• **Task to complete**
Starting at the first line, copy the data below through to the end, exactly.

= Beginning of Section =

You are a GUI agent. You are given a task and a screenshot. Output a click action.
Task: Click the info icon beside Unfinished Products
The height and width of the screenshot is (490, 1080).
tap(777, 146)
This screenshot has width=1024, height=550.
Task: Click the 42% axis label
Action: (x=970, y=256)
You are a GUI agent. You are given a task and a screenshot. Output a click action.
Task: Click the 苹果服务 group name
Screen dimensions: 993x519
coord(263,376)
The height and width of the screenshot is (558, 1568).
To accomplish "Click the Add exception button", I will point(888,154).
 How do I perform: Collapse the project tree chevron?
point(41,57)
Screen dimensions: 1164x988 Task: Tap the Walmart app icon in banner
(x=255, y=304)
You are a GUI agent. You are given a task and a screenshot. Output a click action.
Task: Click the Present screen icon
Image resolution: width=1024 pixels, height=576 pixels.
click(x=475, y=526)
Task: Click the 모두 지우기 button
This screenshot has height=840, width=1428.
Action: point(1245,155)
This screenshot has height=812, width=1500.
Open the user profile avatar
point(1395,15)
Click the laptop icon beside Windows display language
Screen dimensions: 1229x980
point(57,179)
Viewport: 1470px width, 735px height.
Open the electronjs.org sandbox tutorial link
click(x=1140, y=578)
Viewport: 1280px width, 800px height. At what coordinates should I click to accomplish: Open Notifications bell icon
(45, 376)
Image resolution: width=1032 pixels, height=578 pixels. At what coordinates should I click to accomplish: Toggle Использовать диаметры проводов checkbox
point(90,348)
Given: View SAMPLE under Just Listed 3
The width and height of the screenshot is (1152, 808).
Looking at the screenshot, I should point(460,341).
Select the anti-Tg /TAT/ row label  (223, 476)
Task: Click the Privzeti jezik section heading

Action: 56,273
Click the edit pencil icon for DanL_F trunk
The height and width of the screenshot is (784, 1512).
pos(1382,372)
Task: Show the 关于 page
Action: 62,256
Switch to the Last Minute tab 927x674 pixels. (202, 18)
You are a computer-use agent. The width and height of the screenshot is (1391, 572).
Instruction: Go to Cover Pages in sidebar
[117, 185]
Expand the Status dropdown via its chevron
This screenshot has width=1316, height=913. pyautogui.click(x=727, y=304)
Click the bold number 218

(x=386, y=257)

= End of Section =

• **Result of this task**
You are a GUI agent. You are given a task and a screenshot. Output a click action.
Task: Click the info icon beside Unfinished Products
The height and width of the screenshot is (490, 1080).
tap(777, 146)
This screenshot has width=1024, height=550.
Task: Click the 42% axis label
Action: (x=970, y=256)
You are a GUI agent. You are given a task and a screenshot. Output a click action.
Task: Click the 苹果服务 group name
Screen dimensions: 993x519
coord(263,376)
The height and width of the screenshot is (558, 1568).
To accomplish "Click the Add exception button", I will point(888,154).
 How do I perform: Collapse the project tree chevron?
point(41,57)
Screen dimensions: 1164x988 Task: Tap the Walmart app icon in banner
(x=255, y=304)
You are a GUI agent. You are given a task and a screenshot. Output a click action.
Task: Click the Present screen icon
Image resolution: width=1024 pixels, height=576 pixels.
click(x=475, y=526)
Task: Click the 모두 지우기 button
This screenshot has height=840, width=1428.
Action: point(1245,155)
This screenshot has height=812, width=1500.
Open the user profile avatar
point(1395,15)
Click the laptop icon beside Windows display language
Screen dimensions: 1229x980
point(57,179)
Viewport: 1470px width, 735px height.
Open the electronjs.org sandbox tutorial link
click(x=1140, y=578)
Viewport: 1280px width, 800px height. At what coordinates should I click to accomplish: Open Notifications bell icon
(45, 376)
Image resolution: width=1032 pixels, height=578 pixels. At what coordinates should I click to accomplish: Toggle Использовать диаметры проводов checkbox
point(90,348)
Given: View SAMPLE under Just Listed 3
The width and height of the screenshot is (1152, 808).
Looking at the screenshot, I should point(460,341).
Select the anti-Tg /TAT/ row label  (223, 476)
Task: Click the Privzeti jezik section heading

Action: 56,273
Click the edit pencil icon for DanL_F trunk
The height and width of the screenshot is (784, 1512).
pos(1382,372)
Task: Show the 关于 page
Action: 62,256
Switch to the Last Minute tab 927x674 pixels. (202, 18)
You are a computer-use agent. The width and height of the screenshot is (1391, 572).
Instruction: Go to Cover Pages in sidebar
[117, 185]
Expand the Status dropdown via its chevron
This screenshot has width=1316, height=913. pyautogui.click(x=727, y=304)
Click the bold number 218

(x=386, y=257)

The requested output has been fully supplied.